INSTRUCTIONS FOR THE TASK →
Determine the number of lines in the data that include the word "agent", and write only that number.

[Pixel coordinate grounding data]
::::

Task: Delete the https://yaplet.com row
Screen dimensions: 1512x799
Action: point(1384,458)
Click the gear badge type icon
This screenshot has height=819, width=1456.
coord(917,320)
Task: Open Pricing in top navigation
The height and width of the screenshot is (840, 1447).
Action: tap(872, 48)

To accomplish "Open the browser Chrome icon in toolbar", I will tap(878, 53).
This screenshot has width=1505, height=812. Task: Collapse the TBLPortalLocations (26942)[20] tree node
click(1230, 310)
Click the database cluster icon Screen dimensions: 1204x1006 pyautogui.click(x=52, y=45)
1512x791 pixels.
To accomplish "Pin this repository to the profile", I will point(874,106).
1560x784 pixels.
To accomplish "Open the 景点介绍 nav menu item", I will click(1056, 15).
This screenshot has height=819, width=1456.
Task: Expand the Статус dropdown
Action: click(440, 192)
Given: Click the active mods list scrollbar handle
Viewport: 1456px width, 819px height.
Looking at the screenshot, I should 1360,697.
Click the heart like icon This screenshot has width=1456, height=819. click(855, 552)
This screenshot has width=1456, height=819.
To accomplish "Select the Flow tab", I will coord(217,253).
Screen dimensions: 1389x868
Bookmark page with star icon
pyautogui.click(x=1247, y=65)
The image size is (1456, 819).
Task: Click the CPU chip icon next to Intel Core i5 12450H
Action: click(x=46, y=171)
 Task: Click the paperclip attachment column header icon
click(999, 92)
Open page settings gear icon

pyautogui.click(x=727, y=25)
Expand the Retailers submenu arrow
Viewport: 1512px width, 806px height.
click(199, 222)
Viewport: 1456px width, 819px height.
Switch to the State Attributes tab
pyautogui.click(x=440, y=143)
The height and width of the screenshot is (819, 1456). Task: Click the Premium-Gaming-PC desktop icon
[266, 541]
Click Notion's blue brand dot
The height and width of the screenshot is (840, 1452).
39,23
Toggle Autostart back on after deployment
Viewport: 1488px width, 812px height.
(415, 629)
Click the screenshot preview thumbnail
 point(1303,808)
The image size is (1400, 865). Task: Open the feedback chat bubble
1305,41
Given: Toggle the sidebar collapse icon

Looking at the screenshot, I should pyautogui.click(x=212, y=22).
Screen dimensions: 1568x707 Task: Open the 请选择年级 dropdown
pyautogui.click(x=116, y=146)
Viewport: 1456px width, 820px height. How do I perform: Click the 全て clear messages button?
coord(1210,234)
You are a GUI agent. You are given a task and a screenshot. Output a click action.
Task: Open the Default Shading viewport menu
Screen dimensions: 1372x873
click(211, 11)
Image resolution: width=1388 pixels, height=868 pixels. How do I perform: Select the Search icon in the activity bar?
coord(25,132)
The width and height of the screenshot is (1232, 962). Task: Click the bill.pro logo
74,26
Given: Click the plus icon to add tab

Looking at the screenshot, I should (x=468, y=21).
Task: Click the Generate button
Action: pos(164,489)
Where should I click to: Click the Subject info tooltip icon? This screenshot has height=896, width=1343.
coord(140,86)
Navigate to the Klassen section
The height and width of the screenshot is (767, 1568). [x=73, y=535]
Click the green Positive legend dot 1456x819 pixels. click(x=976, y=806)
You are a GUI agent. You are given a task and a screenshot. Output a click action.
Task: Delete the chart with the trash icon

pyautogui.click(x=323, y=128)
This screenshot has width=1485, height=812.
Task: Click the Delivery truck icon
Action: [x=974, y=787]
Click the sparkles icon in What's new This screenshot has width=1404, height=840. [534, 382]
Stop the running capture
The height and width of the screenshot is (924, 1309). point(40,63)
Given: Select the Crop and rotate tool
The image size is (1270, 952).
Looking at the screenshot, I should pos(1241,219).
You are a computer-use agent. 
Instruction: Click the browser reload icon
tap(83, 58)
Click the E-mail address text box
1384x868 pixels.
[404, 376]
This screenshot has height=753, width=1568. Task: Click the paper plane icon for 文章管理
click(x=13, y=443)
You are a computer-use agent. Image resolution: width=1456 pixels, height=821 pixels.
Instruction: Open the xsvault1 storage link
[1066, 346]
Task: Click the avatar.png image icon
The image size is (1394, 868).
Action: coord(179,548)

::::

RESPONSE FOR THIS EXERCISE →
4